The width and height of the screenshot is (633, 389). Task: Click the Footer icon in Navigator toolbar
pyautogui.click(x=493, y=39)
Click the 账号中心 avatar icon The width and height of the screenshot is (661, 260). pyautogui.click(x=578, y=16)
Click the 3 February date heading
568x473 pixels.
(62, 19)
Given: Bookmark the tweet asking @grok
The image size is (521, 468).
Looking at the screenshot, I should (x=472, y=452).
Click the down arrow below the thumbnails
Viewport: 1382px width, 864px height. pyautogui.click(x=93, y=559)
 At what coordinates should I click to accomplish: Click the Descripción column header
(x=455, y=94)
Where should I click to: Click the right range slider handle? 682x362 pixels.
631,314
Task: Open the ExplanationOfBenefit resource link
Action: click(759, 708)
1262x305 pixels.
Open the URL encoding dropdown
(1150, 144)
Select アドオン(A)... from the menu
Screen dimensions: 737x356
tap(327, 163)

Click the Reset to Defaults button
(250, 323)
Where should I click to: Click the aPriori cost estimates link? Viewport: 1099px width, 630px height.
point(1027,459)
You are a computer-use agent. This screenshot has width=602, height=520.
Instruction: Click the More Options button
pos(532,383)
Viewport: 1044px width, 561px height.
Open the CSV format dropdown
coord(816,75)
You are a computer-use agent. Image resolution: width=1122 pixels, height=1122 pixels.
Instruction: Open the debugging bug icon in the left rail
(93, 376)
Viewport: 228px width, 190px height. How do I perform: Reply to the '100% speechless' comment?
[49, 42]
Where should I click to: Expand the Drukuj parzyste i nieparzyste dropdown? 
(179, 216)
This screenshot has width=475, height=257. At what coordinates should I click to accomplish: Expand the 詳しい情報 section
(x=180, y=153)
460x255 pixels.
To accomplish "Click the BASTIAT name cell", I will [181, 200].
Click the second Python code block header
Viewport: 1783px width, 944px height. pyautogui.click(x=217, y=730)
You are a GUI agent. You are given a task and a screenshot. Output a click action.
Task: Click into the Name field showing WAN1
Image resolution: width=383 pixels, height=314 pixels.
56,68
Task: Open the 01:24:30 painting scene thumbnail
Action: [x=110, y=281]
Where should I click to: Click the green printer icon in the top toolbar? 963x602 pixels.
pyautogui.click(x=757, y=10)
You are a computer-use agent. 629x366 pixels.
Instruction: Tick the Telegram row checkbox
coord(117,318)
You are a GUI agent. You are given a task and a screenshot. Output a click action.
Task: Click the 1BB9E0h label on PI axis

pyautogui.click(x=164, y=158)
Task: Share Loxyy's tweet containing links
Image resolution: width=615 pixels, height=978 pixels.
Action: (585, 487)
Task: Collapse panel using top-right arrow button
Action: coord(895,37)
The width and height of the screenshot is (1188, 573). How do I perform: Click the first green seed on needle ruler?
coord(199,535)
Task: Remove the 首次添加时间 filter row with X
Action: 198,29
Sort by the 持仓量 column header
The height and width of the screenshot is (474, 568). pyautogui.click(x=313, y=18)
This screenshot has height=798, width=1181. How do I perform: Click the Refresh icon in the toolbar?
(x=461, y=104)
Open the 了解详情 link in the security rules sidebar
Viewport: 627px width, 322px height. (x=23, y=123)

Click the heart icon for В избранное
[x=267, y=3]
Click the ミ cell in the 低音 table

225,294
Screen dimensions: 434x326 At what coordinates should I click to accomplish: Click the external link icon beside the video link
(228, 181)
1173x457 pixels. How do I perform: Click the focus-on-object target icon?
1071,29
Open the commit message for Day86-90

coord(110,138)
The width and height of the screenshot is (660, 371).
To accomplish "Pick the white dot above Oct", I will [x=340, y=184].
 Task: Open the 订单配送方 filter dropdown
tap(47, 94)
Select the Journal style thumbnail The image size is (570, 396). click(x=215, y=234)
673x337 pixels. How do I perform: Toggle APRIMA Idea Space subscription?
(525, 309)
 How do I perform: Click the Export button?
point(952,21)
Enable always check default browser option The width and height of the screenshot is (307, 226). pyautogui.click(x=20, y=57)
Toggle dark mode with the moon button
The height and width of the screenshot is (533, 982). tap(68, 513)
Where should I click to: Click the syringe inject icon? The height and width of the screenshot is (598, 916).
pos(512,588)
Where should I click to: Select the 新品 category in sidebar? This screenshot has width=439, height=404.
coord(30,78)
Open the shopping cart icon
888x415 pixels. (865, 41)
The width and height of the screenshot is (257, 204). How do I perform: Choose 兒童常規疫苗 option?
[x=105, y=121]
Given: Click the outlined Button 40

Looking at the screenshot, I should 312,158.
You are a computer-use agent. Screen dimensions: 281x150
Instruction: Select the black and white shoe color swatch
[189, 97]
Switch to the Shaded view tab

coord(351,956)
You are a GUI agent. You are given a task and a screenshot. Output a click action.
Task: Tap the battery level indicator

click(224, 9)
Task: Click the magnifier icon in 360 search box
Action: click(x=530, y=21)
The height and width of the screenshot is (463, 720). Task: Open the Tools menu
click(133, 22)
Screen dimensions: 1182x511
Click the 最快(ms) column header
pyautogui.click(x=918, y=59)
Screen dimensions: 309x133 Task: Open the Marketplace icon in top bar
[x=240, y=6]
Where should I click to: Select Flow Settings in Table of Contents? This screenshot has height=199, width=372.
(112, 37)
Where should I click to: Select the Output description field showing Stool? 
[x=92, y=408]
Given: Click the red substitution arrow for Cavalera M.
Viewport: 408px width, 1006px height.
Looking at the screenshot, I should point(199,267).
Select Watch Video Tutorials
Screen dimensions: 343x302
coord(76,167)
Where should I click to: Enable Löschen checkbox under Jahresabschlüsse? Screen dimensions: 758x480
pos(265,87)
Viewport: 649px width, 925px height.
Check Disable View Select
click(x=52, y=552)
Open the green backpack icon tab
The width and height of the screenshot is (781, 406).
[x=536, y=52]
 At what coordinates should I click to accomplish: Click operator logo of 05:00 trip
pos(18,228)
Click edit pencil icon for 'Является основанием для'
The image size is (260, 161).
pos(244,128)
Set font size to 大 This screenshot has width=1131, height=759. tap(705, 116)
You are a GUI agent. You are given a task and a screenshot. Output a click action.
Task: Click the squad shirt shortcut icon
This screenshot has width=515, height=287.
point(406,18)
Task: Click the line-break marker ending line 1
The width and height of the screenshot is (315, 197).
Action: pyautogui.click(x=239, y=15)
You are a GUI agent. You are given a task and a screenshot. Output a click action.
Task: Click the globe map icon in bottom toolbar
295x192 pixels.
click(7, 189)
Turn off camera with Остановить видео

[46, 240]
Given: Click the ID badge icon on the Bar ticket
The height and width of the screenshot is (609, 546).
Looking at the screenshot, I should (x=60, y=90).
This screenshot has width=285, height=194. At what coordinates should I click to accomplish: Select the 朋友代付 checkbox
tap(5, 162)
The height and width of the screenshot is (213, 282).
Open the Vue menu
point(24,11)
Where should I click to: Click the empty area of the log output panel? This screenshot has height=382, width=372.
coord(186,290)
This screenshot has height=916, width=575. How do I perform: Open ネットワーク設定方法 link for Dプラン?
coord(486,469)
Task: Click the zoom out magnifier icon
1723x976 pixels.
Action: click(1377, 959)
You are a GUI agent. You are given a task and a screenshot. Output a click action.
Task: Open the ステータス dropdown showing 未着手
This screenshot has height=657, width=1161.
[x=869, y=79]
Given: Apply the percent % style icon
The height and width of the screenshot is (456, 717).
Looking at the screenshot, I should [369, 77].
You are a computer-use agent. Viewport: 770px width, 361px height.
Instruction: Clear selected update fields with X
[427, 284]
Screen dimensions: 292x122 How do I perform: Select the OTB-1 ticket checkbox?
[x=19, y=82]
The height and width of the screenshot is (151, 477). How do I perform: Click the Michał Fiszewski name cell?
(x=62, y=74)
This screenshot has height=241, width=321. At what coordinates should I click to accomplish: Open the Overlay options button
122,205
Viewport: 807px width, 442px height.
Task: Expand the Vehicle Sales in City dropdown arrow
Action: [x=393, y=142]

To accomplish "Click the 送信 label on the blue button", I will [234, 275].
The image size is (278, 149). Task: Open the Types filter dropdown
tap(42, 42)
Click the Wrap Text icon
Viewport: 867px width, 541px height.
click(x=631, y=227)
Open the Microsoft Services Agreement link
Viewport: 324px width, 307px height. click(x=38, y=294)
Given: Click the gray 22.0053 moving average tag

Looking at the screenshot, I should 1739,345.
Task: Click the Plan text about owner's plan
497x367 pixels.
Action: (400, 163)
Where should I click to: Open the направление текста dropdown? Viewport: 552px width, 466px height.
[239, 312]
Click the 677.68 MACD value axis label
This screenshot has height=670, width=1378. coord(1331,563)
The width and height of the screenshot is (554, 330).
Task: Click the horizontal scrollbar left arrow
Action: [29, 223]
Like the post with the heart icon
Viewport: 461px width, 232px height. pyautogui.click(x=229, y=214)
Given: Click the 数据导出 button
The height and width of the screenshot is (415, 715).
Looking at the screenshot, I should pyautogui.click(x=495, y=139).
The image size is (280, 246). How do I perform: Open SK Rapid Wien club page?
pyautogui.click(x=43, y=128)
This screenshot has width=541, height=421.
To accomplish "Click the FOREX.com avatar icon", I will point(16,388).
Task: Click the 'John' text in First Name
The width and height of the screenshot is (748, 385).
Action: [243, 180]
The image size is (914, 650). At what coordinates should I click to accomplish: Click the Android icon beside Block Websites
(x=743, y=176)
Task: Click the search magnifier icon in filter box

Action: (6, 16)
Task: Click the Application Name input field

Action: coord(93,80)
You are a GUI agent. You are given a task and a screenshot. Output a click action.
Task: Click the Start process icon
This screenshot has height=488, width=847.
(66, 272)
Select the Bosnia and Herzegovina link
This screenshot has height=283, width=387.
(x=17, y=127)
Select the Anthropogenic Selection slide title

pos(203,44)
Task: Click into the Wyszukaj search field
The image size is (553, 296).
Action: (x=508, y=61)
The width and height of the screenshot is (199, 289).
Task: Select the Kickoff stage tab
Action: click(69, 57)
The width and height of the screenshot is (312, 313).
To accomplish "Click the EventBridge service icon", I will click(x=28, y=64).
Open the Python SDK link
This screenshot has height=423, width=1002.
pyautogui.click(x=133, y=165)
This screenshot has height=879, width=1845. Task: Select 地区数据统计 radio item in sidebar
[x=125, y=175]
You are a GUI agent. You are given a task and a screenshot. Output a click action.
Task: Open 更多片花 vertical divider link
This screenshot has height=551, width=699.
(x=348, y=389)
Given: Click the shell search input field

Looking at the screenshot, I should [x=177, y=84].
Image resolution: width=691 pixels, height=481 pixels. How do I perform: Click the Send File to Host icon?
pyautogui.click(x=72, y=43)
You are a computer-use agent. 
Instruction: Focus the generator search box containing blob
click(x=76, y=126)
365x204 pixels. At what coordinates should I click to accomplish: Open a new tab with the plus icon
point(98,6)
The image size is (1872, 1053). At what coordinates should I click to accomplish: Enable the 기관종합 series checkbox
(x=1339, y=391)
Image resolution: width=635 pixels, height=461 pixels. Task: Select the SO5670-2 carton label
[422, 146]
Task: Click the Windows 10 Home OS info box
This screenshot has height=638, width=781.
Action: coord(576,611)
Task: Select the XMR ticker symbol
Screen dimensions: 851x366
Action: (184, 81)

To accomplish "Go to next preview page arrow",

TASK ITEM:
In the material above, find every line that has the string "tweet" and pull those lines out.

SOLUTION TO THE PROBLEM:
Given: Bookmark the tweet asking @grok
Task: Share Loxyy's tweet containing links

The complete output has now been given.